The interview with Shaun starts at 38 minutes 20 seconds.

Presenter Dotun Adebayo asked him:

“When you speak to David Cameron, and the last I hear you have the man’s ear Shaun, does he look at you and think “Woah! You’re a potential black leader for us, for our party, to bring in those hordes and masses of black voters that we’ve ignored for the last 50 or 60 years even though they came to this country, many of them, as natural conservatives, but we excluded them at the time, we didn’t invite them in. “Shaun Bailey could be the kind of man who can bring them in! He’s a black leader!””

Shaun replied:

“I imagine he does and we have conversations about the black community, why they don’t vote Conservative, what’s interesting to them, what they want, what they need, all the time. And in that environment I always represent myself as a black man because it’s important. As a black man you wake up every day and make a decision: do you represent black people and how are you going to go about that? So I have no problem with that at all. I relish that job. If someone said to me ‘Why are you conservative?’, the two key things are this: I don’t believe in dependency policies and I think that’s what the Left’s all about, secondly [coughs] excuse me, as a black man I want to be in a place where I can challenge some of what’s said about us and what’s believed about us. I like to give a first-hand story of what it is to be black in this country, for sure.”

The first few words of Shaun’s comment sparked some interest from myself and fellow guests Simon Woolley of Operation Black Vote, Labour councillor Claudia Webbe and Dr Rob Berkeley of the Runnymede Trust.

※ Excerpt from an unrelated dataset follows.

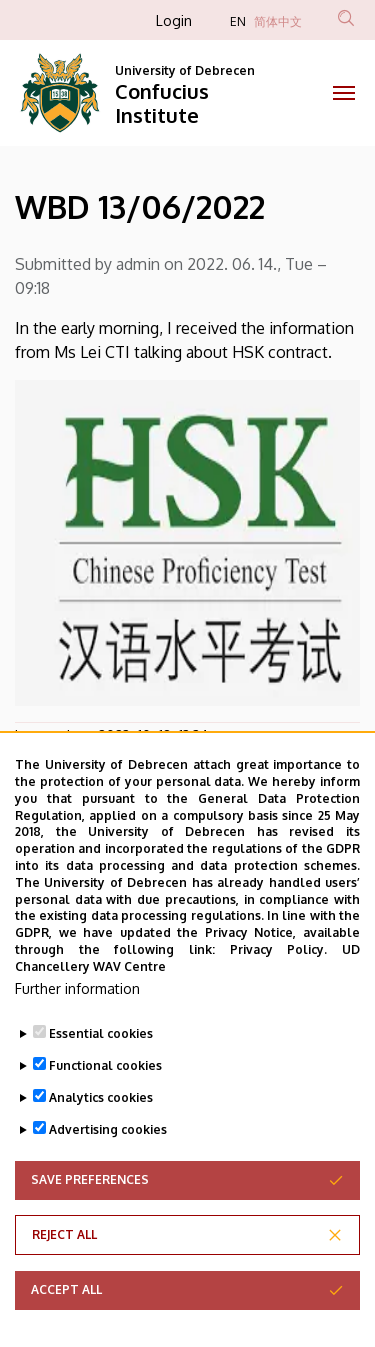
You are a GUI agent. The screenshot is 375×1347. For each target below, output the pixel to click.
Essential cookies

I picked up on his point about “dependency policies” by saying that the core of race equality politics was about self-sufficiency not dependency.

If Cameron does indeed see Shaun as the savior for the Tories by pulling in the masses of black voters it speaks to a fundamental misunderstanding about the nature of Britain’s black community.

As the recent report I wrote for Operation Black Vote on the Power of the Black Vote indicated, what all parties need to do is demonstrate what policies they have to specifically tackle the scar of race inequality and put ‘race’ back on the political agenda before they are in a position to appeal effectively to black voters.

A report by Lord Ashcroft for the Conservatives showed that bridging the gap between party and the black community meant giving serious consideration to a range of issues and addressing the negative reputation which Tories have built up over several decades. One savior will not cut it.